> **Problem to solve**
Only the lines below starting at the one containing "You are a GUI" and ending at the one containing "The image size is (864, 486)." belong in the answer, each copied exactly.

> **Data for review**

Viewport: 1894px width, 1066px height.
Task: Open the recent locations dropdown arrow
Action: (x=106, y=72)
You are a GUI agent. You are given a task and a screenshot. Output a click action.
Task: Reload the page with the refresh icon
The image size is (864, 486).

...

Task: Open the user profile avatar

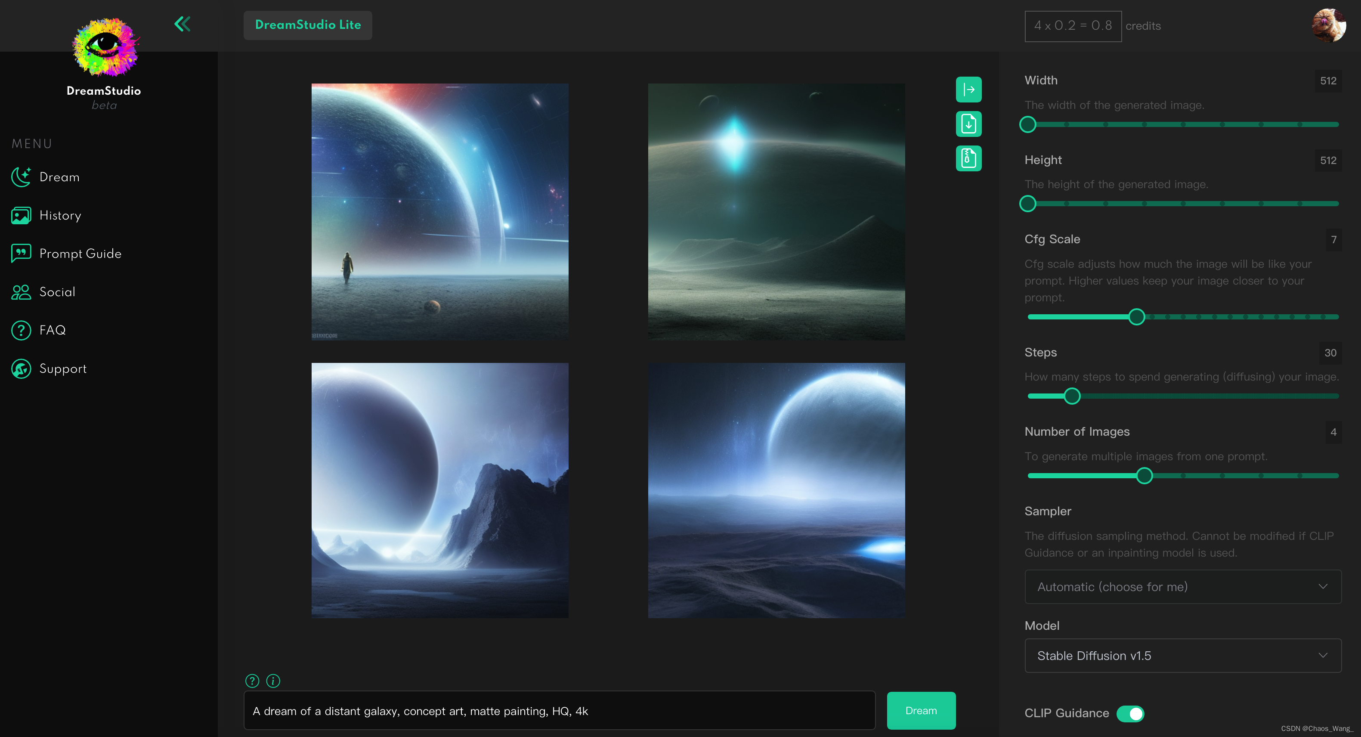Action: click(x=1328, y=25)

> **Written response**
You are a GUI agent. You are given a task and a screenshot. Output a click action.
Task: Reload the page with the refresh icon
The image size is (864, 486).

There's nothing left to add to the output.